New blood vessels were observed in GFP-hADSCsinjected acute hindlimb ischemic mice. The tiny blood vessels could be observed visually. New blood vessels had appeared in all the three areas Figure 5C . However, the density of new blood vessels at the LGS was higher than that at the OIS and IS. On the other hand, the density of blood vessels was higher in the GFP-hADSCs group as compared with the PBS group ( Figure 5B ) and normal mice ( Figure 5A ). Thus, GFPhADSCs contributed in the formation of new blood vessels in mouse with acute hindlimb ischemia.

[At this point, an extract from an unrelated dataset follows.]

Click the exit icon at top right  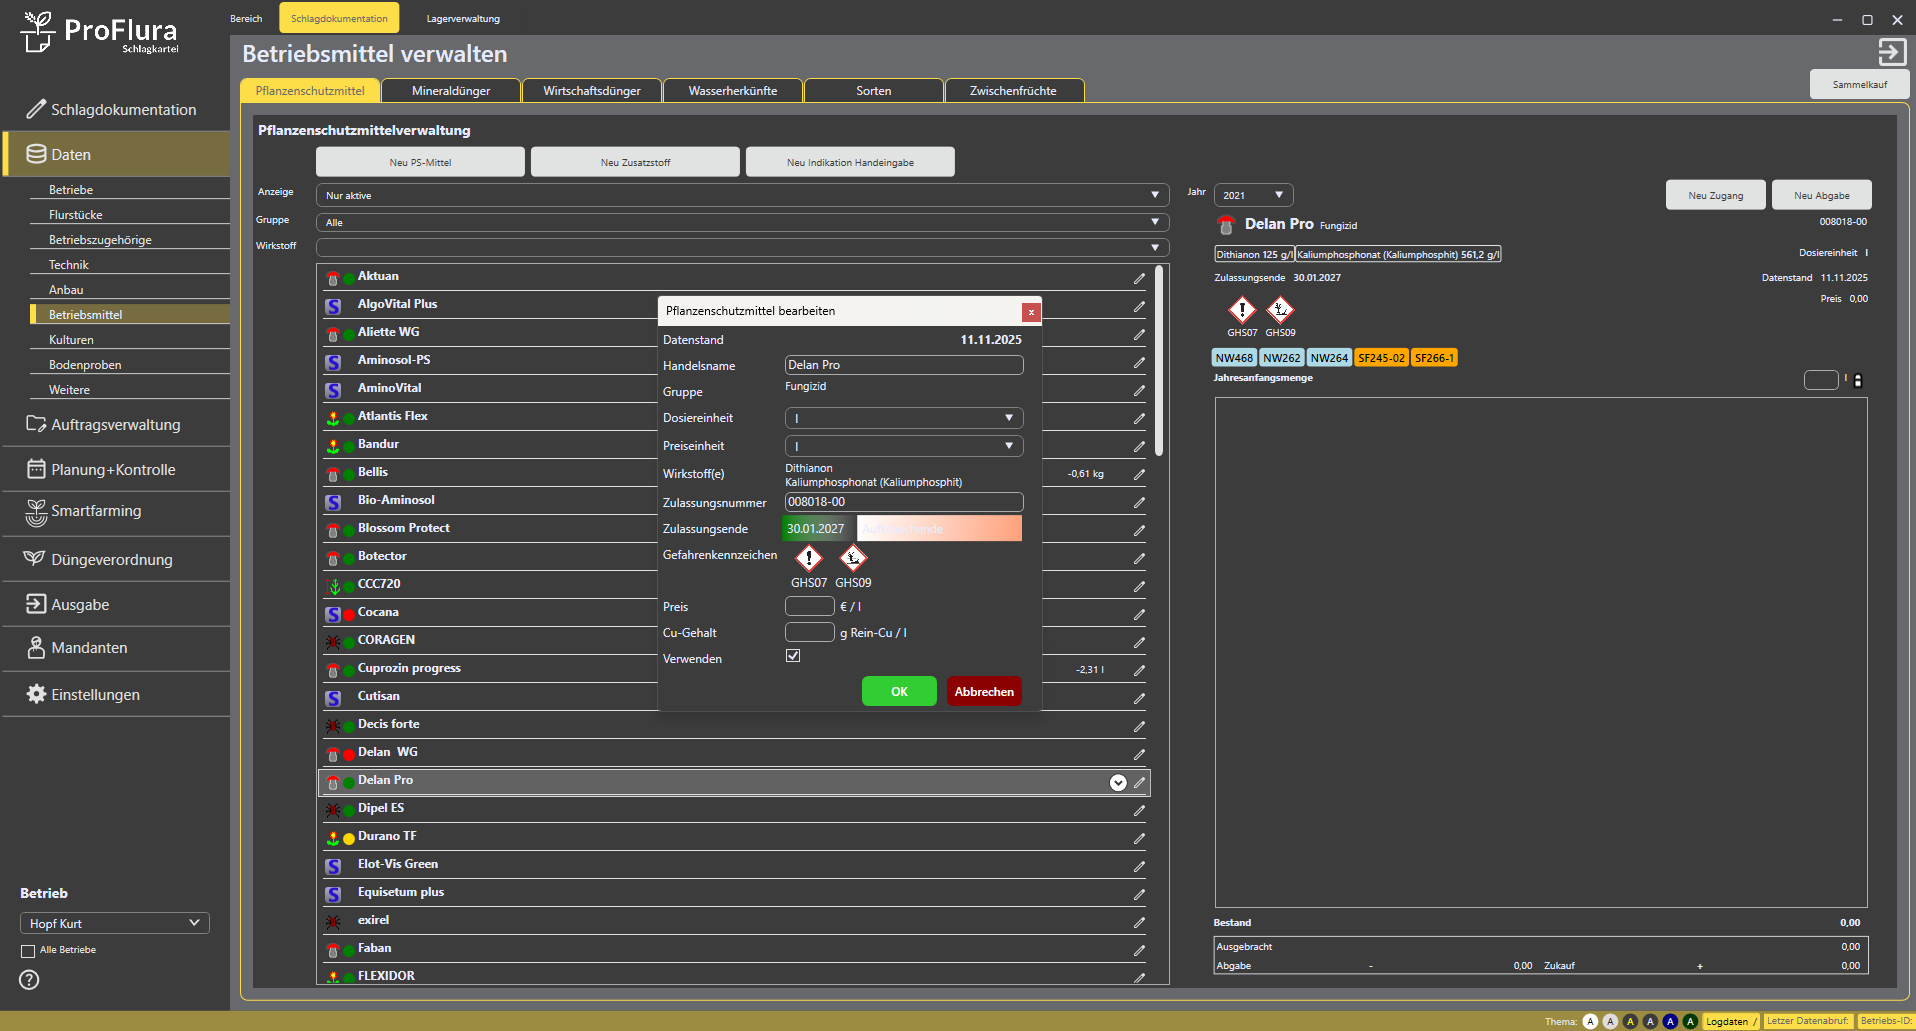(x=1891, y=52)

GFP-hADSCs participated in restoring tissue structure better than no treatment

In a normal tissue, the skeletal muscle cells are arranged into bundles, and blood vessels (Yellow narrow) are scattered in the bundles ( Figure 6 ). In this study, the muscle bundles had broken structures, and muscle cells were incoherently arranged on day 3 in both the PBS and GFP-hADSCs-injected ischemic tissue. However, adipocyte formation was observed in the PBS group (Black narrow) from day 15 to 30, but new muscle cell (Green narrow) was found growing in the GFP-hADSCs group. On the other hand, there was new blood vessel formation in both the groups; however, the high density of small vessels was identified in the GFP-hADSCs group. This showed that GFP-hADSCs played an important role in remodeling damaged tissue, as in angiogenesis.

One day post transplantation, approximately 60% of mice had signs of tenderness, swelling, and skin crimson. The mice’s rate of recovery from limb ischemia and necrosis with GI was 57.78% (n=18). However, 22.23% of mice had serious injury with GII, GIII, and GIV. There were approximately 66.66% of mice without any damage or necrosis with GI after day 14 in the PBS injected-ischemic mice and about 33.34% of mice from GII to GIV (n=18). Thus, the recovery of GFP-hADSCs - transplanted acute ischemic hindlimb was better than non-treated limb.